§ INSTRUÇÕES DA TAREFA: Transcreva integralmente o material abaixo, reproduzindo cada linha sem nenhuma alteração.

§ MATERIAL FORNECIDO:

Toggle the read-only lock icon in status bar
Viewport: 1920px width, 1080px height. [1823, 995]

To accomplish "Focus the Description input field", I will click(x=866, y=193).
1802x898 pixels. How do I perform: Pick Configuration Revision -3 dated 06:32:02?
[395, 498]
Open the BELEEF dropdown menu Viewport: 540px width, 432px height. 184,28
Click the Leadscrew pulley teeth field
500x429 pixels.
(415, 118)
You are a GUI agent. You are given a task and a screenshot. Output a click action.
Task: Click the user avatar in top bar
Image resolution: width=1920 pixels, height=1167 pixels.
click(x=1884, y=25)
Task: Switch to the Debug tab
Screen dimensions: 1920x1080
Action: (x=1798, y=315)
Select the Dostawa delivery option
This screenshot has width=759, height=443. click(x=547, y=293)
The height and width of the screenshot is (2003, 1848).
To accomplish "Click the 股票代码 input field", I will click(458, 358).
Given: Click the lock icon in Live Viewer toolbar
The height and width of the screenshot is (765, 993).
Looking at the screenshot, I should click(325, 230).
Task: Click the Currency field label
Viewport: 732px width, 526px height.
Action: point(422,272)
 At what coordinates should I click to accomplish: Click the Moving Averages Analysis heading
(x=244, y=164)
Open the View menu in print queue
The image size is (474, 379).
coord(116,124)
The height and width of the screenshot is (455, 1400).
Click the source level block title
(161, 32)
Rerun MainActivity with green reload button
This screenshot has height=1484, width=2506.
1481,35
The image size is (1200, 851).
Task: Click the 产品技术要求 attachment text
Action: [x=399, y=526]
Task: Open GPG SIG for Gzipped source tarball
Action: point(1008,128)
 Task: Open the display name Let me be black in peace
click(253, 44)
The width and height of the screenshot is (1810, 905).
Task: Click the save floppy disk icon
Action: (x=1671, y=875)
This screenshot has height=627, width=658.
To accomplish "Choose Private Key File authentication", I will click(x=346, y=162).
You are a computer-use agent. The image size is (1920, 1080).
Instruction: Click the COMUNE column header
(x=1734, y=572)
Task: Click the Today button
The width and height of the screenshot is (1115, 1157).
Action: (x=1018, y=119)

§ RESPOSTA DO EXERCÍCIO:
Toggle the read-only lock icon in status bar
Viewport: 1920px width, 1080px height. [1823, 995]

To accomplish "Focus the Description input field", I will click(x=866, y=193).
1802x898 pixels. How do I perform: Pick Configuration Revision -3 dated 06:32:02?
[395, 498]
Open the BELEEF dropdown menu Viewport: 540px width, 432px height. 184,28
Click the Leadscrew pulley teeth field
500x429 pixels.
(415, 118)
You are a GUI agent. You are given a task and a screenshot. Output a click action.
Task: Click the user avatar in top bar
Image resolution: width=1920 pixels, height=1167 pixels.
click(x=1884, y=25)
Task: Switch to the Debug tab
Screen dimensions: 1920x1080
Action: (x=1798, y=315)
Select the Dostawa delivery option
This screenshot has width=759, height=443. click(x=547, y=293)
The height and width of the screenshot is (2003, 1848).
To accomplish "Click the 股票代码 input field", I will click(458, 358).
Given: Click the lock icon in Live Viewer toolbar
The height and width of the screenshot is (765, 993).
Looking at the screenshot, I should click(325, 230).
Task: Click the Currency field label
Viewport: 732px width, 526px height.
Action: point(422,272)
 At what coordinates should I click to accomplish: Click the Moving Averages Analysis heading
(x=244, y=164)
Open the View menu in print queue
The image size is (474, 379).
coord(116,124)
The height and width of the screenshot is (455, 1400).
Click the source level block title
(161, 32)
Rerun MainActivity with green reload button
This screenshot has height=1484, width=2506.
1481,35
The image size is (1200, 851).
Task: Click the 产品技术要求 attachment text
Action: [x=399, y=526]
Task: Open GPG SIG for Gzipped source tarball
Action: point(1008,128)
 Task: Open the display name Let me be black in peace
click(253, 44)
The width and height of the screenshot is (1810, 905).
Task: Click the save floppy disk icon
Action: (x=1671, y=875)
This screenshot has height=627, width=658.
To accomplish "Choose Private Key File authentication", I will click(x=346, y=162).
You are a computer-use agent. The image size is (1920, 1080).
Instruction: Click the COMUNE column header
(x=1734, y=572)
Task: Click the Today button
The width and height of the screenshot is (1115, 1157).
Action: (x=1018, y=119)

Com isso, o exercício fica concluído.